Fine feels that this loss has impacted her mental health.
“You feel like there’s something missing,” Fine said. “It’s like a constant reminder every single day.”
With a return to in-person activities, it has also begun to affect Fine’s social life. She said the fear of contracting COVID-19 for a second time keeps her from going out, especially since it’s impacted her so much.
Like Fine, Kellenberger said she also doesn’t go out as much anymore, but for a different reason. When her family contracted the virus, Kellenberger was isolated for many weeks.
“I was never very social before, but now I’m even less so, because I just got used to being alone,” Kellenberger said.
Olivia Rutigliano, a sophomore environmental science and policy and management major, was left with severe effects from getting COVID-19 in July 2020. She said for several months after contracting COVID-19, she experienced symptoms and was afraid of getting others sick.
And Rutigliano says her experience with long-haul COVID-19 symptoms has left her more wary of the virus.
“Whenever I’m anywhere, I always think about the potential for COVID to be there,” she said. “It’s still ingrained in me … it’s always in the back of my mind.”

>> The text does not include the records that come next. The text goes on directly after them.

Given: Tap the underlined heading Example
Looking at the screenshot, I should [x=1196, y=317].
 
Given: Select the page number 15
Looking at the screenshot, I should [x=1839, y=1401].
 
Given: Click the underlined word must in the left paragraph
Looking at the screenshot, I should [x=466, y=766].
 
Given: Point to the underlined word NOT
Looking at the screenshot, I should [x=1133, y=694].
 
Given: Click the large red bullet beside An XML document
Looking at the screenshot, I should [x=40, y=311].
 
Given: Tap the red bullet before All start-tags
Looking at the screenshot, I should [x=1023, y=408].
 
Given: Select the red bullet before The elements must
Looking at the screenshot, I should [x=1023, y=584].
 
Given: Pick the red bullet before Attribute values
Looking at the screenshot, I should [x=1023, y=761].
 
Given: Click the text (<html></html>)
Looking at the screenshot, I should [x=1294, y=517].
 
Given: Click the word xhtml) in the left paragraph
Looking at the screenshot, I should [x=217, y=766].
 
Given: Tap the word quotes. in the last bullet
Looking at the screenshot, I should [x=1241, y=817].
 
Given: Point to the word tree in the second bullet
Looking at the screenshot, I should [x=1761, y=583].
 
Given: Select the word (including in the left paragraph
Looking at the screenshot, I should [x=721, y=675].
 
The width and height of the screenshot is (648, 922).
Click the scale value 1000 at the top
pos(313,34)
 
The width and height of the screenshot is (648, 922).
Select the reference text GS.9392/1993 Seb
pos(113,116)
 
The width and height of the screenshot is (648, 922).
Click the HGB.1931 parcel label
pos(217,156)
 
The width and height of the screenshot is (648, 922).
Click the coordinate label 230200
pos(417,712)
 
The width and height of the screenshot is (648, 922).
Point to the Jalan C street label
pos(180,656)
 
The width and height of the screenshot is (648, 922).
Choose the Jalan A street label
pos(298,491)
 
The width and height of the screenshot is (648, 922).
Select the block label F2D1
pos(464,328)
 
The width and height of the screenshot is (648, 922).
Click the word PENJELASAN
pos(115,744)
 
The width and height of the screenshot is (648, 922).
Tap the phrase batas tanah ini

Rutigliano says after she got vaccinated, her symptoms disappeared. She feels safer on campus, saying the university has done a good job with their COVID-19 safety guidelines.
But for others, there seems to be no end to long-haul COVID-19 symptoms in sight.
“I’m probably never going to go back to the way it was,” Fine said. “I’m probably never going to get my taste back. I’m never gonna be back to that normal state before COVID.”